Aim of the task: Exact copy, pictures excluded: the lines from the one containing "Task: Tap the AVF ticker button" to the end of the listing.
*** Opening Dataset content ***
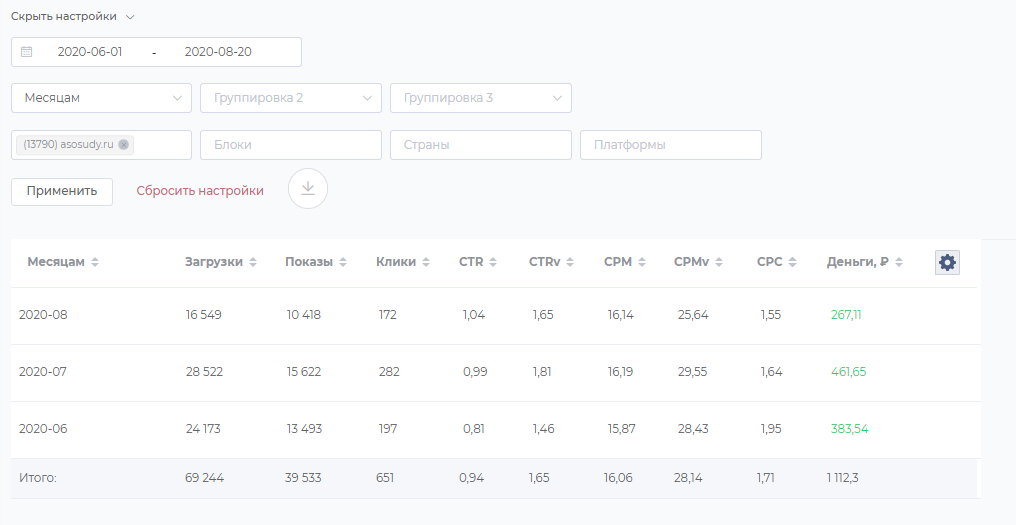
Task: Open the Группировка 3 dropdown
Action: (x=481, y=98)
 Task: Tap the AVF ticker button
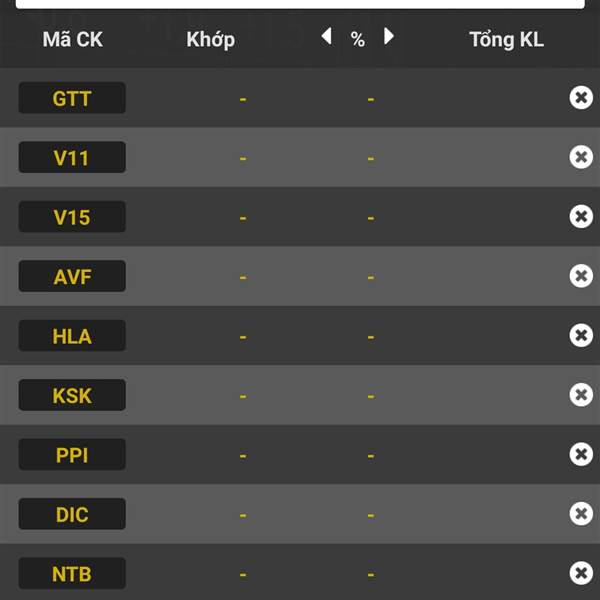point(72,276)
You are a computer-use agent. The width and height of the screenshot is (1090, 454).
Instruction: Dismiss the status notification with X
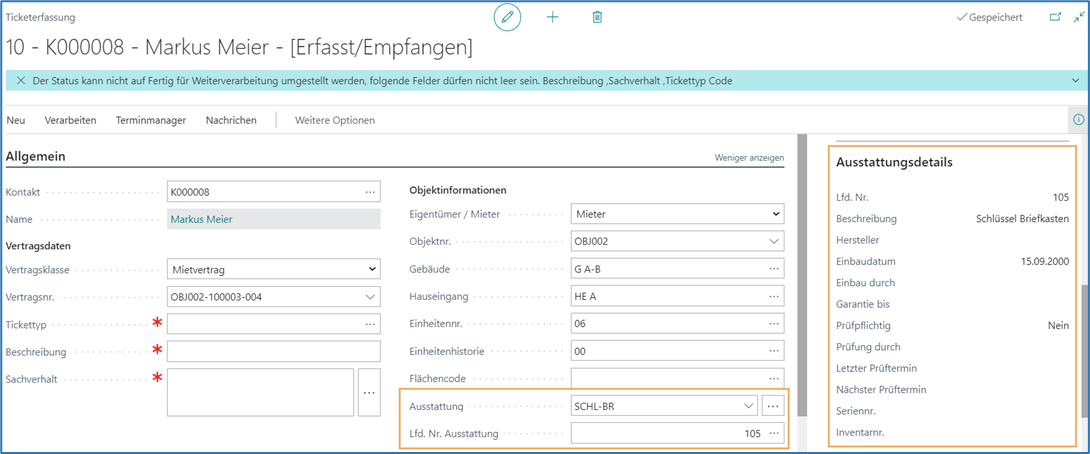click(x=20, y=81)
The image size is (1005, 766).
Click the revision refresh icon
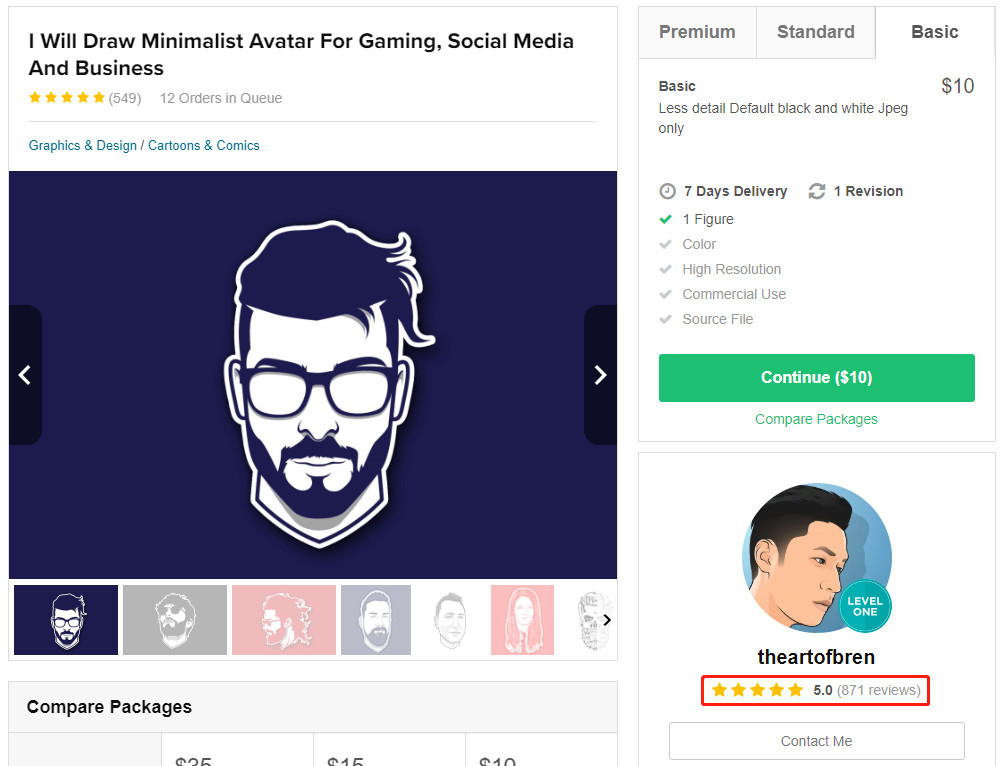pyautogui.click(x=817, y=191)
*** Closing Dataset content ***
Exercise response:
 Task: Tap the AVF ticker button
point(72,276)
You are a computer-use agent. The width and height of the screenshot is (1090, 454).
Instruction: Dismiss the status notification with X
click(x=20, y=81)
The image size is (1005, 766).
Click the revision refresh icon
pyautogui.click(x=817, y=191)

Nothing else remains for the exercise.